(5/18) The Maryland State Highway Administration has scheduled June 28 as the date the 1919 "Eisenhower convoy" will stop at the South Seton Rd. bridge over Toms Creek for a commemoration ceremony and the unveiling of a historic marker.
The event is being planned to celebrate the 50th anniversary of the creation of the national highway system, for which President Dwight D. Eisenhower was the leading proponent. Eisenhower's inspiration to establish a national highway network began in 1919 when he joined a
military experiment to see how fast the army could get from coast to coast.
Jennifer Gavin, American Association of State Highway and Transportation Officials deputy Director of Communications, said the experiment, "was a really bad experience. The roads were awful." The convoy found the roads across the country in such bad shape it took them more
than a month to get to the West Coast.
State announces convoy reenactment details
Valerie Edgar, SHA spokesperson, said the convoy will include President Eisenhower's great-grandson, Merrill Eisenhower Atwater, a full-scale section of a covered bridge will be erected at the South Seton bridge for the ceremony, and a historic marker will be unveiled.
The convoy will include 20 vehicles, half of which will be passenger cars, including some antiques, along with "eight or nine 18-wheelers, two buses, and one or two recreational vehicles," Edgar said. The convoy may be joined by a "rolling display vehicle" explaining the
national highway system.
The reenactment will take place in reverse, beginning in San Francisco, basically following Interstate 80, then turning south in Gettysburg to use Route 15, and ultimately taking Route 270 from Frederick into Washington, D.C.
The trip is a collaborative effort involving essentially all of the departments of transportation in the states through which the convoy will travel. The event will conclude with a celebration in Washington, D.C. on June 29, the anniversary date of the 1956 act creating the
More information about the historic event is summed up in the "Daily log of the first transcontinental motor convoy" for July 8, 1919:
"Departed Frederick, 7 am…Unsafe covered wooden bridge, one mile south of Emmitsburg (South Seton bridge) reached at 9 a.m. Two hours delay due to unsafe and covered bridges too low for shop trucks, necessitating detours and fording … pulled Class B Machine Shop (10 tons)
out of mud on bad detour near Emmitsburg after two Macks in tandem had failed."

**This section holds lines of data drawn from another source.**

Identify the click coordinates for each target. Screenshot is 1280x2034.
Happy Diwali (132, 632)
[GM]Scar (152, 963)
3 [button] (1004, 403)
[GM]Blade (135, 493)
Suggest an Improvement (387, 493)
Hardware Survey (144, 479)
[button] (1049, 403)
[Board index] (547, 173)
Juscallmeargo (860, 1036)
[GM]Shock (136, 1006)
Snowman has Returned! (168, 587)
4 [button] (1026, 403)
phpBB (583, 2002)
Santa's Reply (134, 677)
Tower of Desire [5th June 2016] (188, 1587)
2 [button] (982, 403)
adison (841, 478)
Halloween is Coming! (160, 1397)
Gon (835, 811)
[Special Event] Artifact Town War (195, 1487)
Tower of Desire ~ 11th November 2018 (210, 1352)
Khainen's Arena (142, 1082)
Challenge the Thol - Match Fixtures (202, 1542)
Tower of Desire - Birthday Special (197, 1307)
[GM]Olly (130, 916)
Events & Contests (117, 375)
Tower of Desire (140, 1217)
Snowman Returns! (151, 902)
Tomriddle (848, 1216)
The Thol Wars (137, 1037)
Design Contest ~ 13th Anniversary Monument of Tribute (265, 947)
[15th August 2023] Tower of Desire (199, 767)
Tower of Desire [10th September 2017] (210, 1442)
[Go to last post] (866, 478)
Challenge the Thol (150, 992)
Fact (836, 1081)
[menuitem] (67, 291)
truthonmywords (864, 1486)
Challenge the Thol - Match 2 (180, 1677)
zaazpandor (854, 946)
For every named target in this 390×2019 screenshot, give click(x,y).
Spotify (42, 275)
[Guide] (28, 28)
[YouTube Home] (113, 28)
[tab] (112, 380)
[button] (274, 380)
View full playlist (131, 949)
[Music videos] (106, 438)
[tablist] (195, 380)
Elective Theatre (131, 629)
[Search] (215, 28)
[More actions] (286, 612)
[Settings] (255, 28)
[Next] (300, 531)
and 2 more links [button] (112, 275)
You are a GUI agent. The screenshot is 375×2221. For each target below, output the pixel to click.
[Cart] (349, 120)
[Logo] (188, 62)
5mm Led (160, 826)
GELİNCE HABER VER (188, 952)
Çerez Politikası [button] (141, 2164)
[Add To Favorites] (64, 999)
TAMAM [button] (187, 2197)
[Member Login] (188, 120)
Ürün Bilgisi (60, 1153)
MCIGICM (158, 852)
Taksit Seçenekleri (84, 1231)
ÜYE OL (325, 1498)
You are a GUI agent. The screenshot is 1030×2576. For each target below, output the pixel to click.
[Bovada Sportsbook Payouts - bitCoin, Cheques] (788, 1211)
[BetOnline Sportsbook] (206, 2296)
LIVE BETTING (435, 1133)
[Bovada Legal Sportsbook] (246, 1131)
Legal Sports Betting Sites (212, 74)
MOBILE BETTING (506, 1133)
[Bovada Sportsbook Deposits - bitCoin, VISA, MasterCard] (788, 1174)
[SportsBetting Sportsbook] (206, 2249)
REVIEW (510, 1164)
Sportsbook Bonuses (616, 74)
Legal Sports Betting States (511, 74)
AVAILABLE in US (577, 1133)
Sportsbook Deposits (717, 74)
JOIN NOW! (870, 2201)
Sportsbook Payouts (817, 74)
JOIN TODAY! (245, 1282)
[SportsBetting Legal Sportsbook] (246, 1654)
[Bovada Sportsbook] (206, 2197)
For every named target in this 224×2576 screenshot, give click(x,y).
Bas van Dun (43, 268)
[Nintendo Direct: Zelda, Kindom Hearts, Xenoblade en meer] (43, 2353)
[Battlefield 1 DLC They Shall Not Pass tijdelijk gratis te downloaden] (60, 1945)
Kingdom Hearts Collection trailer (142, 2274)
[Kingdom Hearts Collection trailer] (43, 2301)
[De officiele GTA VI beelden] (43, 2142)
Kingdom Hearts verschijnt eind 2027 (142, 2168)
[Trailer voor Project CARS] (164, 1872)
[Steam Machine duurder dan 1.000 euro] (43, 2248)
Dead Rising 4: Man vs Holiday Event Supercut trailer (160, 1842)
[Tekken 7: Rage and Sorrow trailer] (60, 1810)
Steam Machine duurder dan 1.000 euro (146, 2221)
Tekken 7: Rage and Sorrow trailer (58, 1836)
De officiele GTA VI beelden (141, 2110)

The convoy traveled the 62-mile journey from Frederick to Chambersburg, Pa, in ten and a half hours. Not just a fun army outing, considering this excerpt from a brief prepared by Captain William C. Greany, United States Army Motor Transport Corps, after the trip ended:
"The personnel (in the convoy) consisted of 24 expeditionary officers, 15 war department, staff observation officers, and 258 enlisted men. Twenty-one men were lost through various casualties en route … nine vehicles were destroyed or so damaged as to require retirement
while en route."
Few photographs apparently exist of the South Seton covered bridge. In 1923, it was replaced with the current concrete bridge presently undergoing renovation.